On Sunday, U.S. Energy Envoy Amos Hochstein called U.S. shale investors “un-American” for refusing to ramp up drilling. Meanwhile, the Biden administration has done nearly everything in its power to put American producers out of business.
The Biden administration continues to weaponize access to capital. They do this through woke Environmental, Social and Governance (ESG) policies and subsidies for special interests like wind and solar — all to end the very fuel responsible for the flourishing economies and industrialization of the west.
At the heart of the Biden administration’s policies lies a fundamental truth: their privileged worldview and commitment to their radical climate agenda is not only “un-American,” it is also anti-progress, anti-prosperity and at its core, anti-human.
As the U.S.-Africa Leaders Summit convenes in Washington this week on the heels of the United Nations annual climate conference, COP27, this warped policy will be on full display, as the Biden administration tries to put a façade over a fundamentally anti-prosperity agenda for Africa.
What we won’t see is a real commitment to Africa’s energy future. The right course is to prioritize affordable and reliable energy to lift its people out of poverty. Instead, the Summit promises more western climate posturing and delusions of a green utopia at the expense of improved health and prosperity for the African people.
It is not lost on leaders across the African continent that abundant, affordable and reliable energy has been key to the success of the western world. Just as this administration’s hostility to U.S. traditional energy production should be classed as “un-American,” its refusal to allow African development of hydrocarbons should be publicly shunned as “anti-African.”

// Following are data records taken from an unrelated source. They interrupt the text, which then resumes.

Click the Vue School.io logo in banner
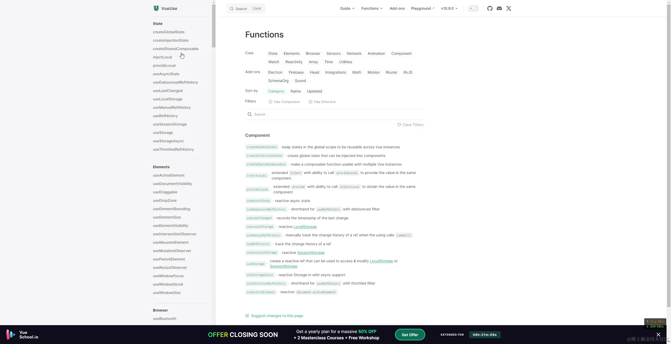23,335
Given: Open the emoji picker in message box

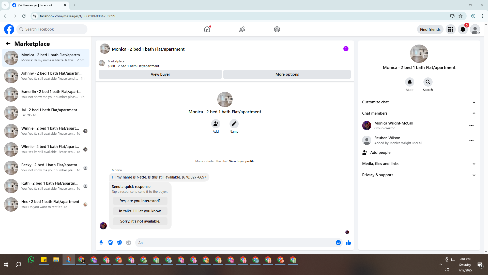Looking at the screenshot, I should [338, 243].
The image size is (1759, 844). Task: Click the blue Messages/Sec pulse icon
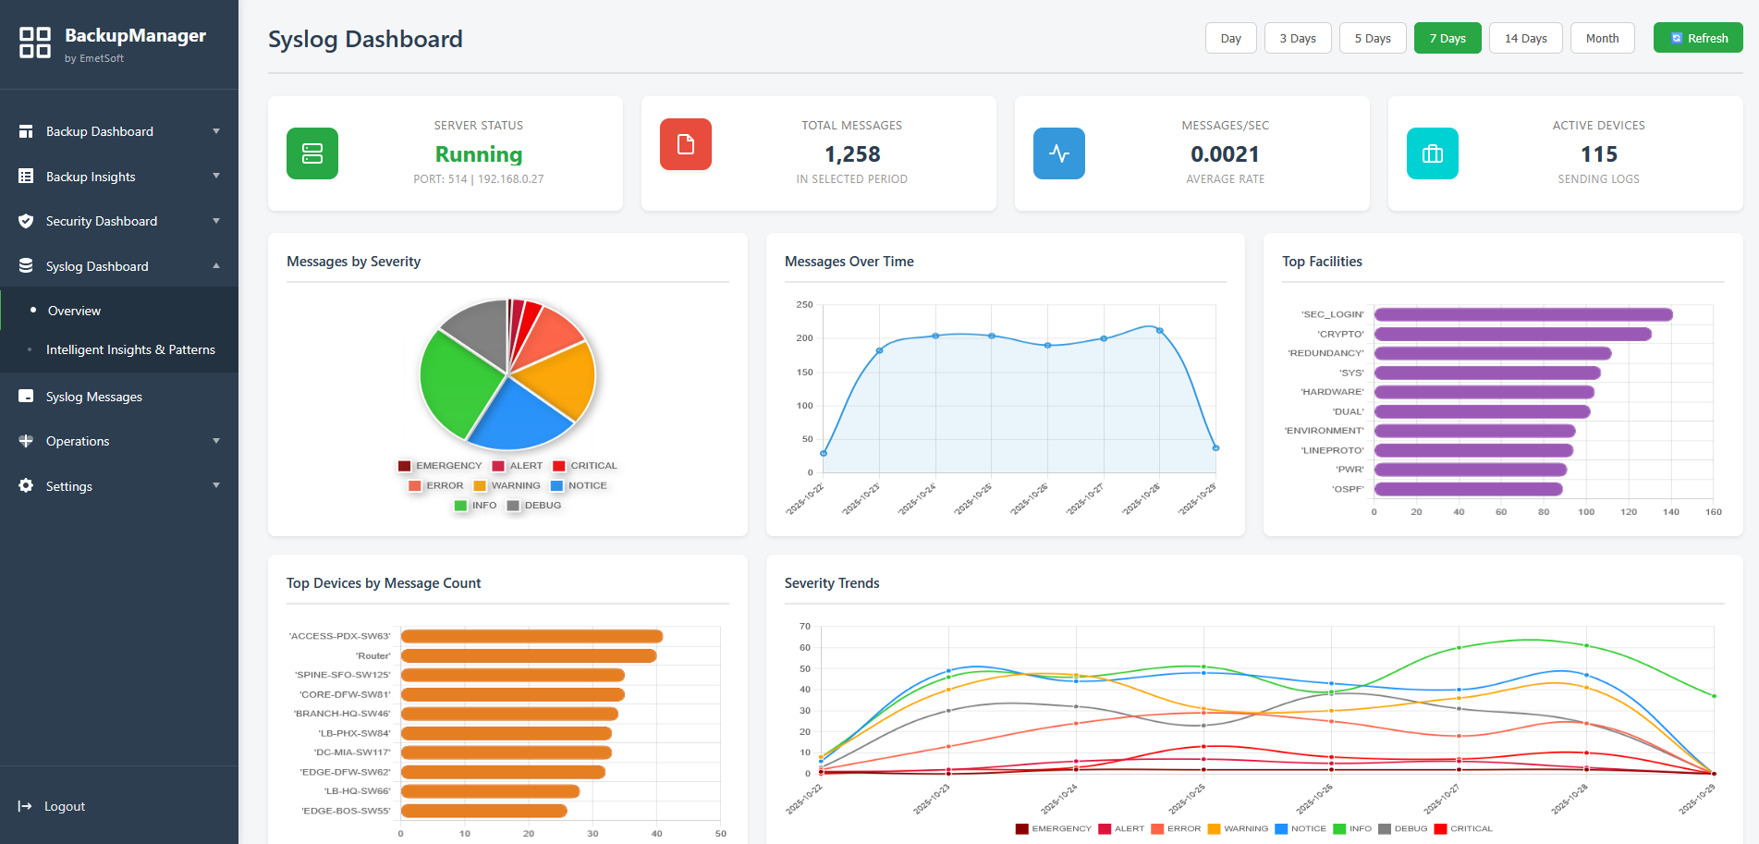1058,153
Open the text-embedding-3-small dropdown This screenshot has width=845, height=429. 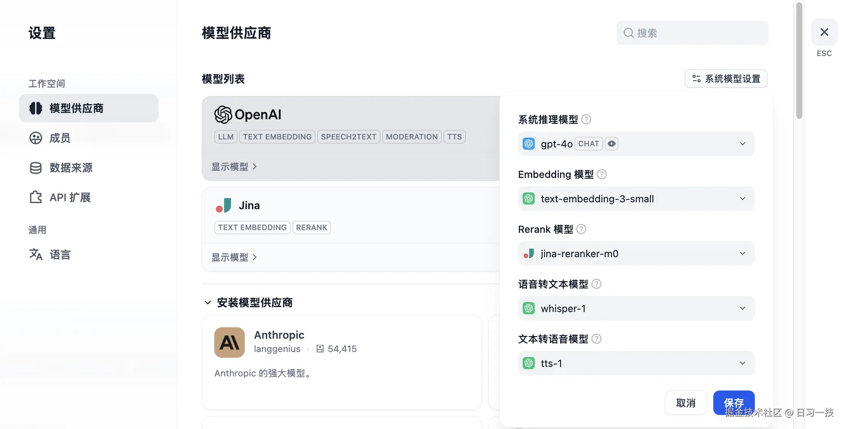click(636, 199)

As energy costs skyrocket and Europe flounders in the wake of Russia’s invasion of Ukraine, the importance of rational energy policy is glaring. Even as Britain and Germany double down on coal, American and European leaders met in Sharm El Sheikh to reaffirm a collective commitment to radical climate-driven deindustrialization.

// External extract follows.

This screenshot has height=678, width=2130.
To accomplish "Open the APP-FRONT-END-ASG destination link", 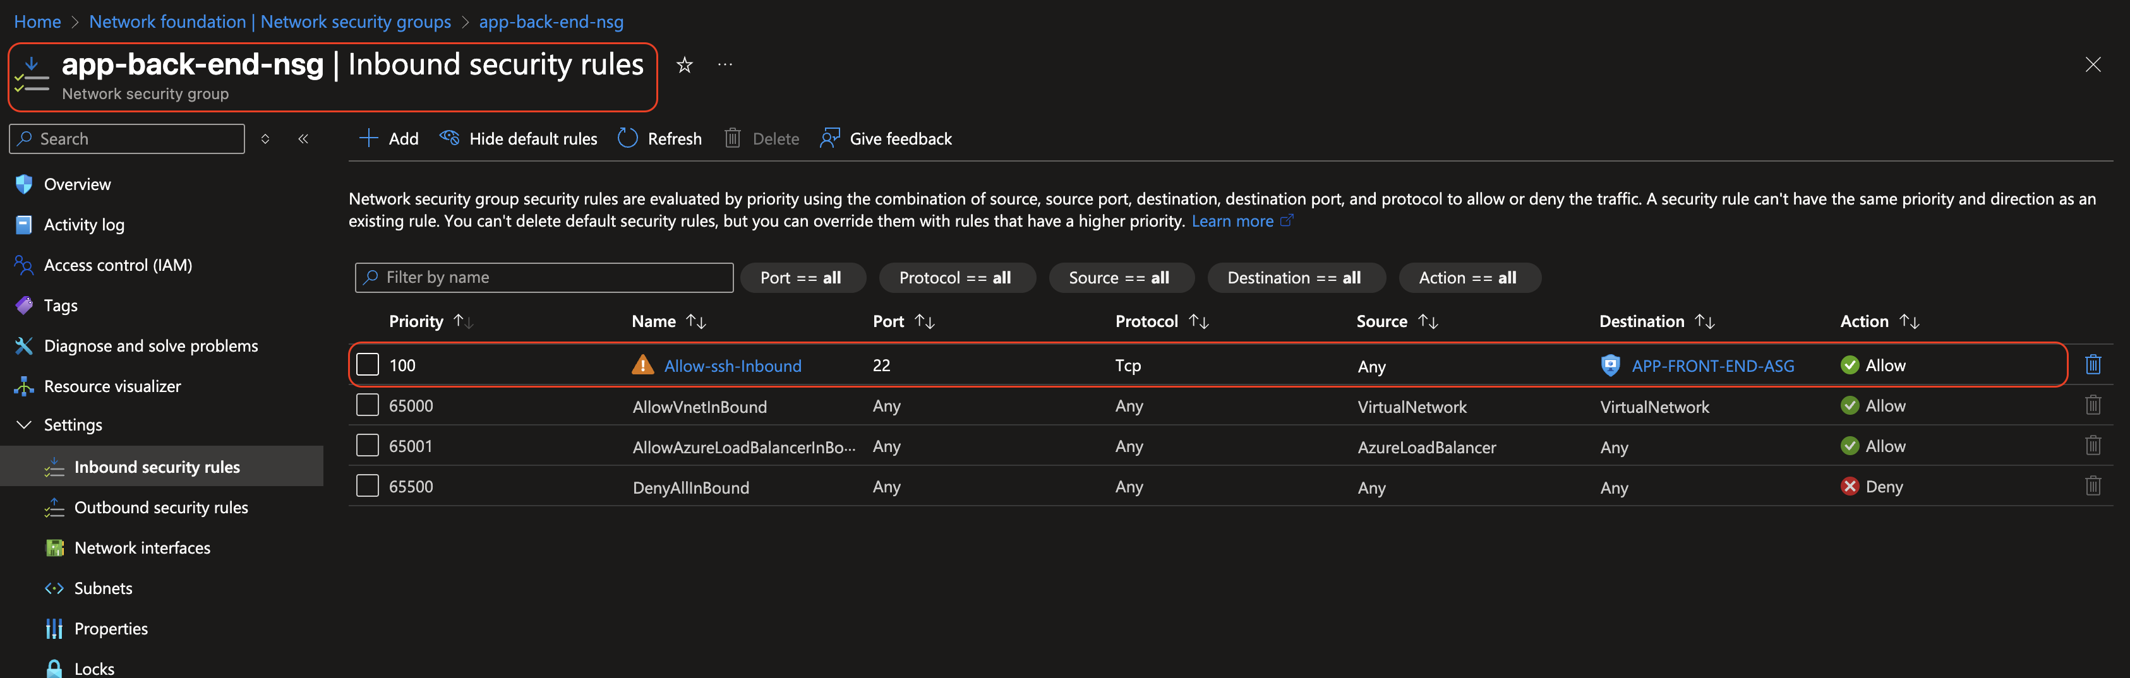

In fact, in his opening speech, President Biden asserted that “it’s more urgent than ever that we double down on our climate commitments.” “No nation,” he declared, should be able to “hold the global economy hostage.”
Yet the Biden Administration committed to doing just that – holding the growth prospects of the diverse African economies hostage by ending support for “international financing” of hydrocarbons. In fact, the Treasury Department unveiled its plan last summer to weaponize multilateral development banks in its war on the very energy responsible for historic growth, and increased standards of living for billions.
With U.N. Secretary-General Antonio Guterres calling “humanity” a “weapon of mass extinction” due to our “bottomless appetite for unchecked and unequal economic growth,” the logical anti-growth, anti-prosperity and fundamentally anti-human consequences of the continued commitment to radical climate agenda could not be clearer.
It calls for a world where the morally superior among the world elites serve as a check on the supposed greed of the rest of humanity — greed like the universal human desire for a better life. It is no wonder that African leaders are seeing through the façade.
As President Yoweri Museveni of Uganda eloquently put it in the lead-up to COP27, “it is no surprise some of my counterparts call for reparations or handouts. But this is the last thing Africans need or most want. Dialing down the brazen double-standards is what we desire, along with the lifting of the moratorium on fossil fuel investments for Africa herself so we can meet the needs of our own people.”
resident Joe Biden would be wise to hear these words and dial down on the anti-energy agenda instead of “doubling down on our climate commitments.” Better yet, we should dial up American energy and bring shared prosperity — not handouts — for the American people and those across the globe.
The U.S. has abundant resources and capabilities to expand energy access at home and in partnerships abroad. Instead of throwing allegations of “un-American” behavior, the Biden administration should embrace and export the fundamental American principles of our great nation of free-thinkers, builders, and innovators.
As President Biden has repeatedly said, the U.S. should bring light, not darkness, to the world. That starts by embracing the value of American energy and innovation at home and in our engagements abroad.
We can be drivers of a worldwide commitment to the God-given value of every man and woman and to life, liberty and the pursuit of happiness.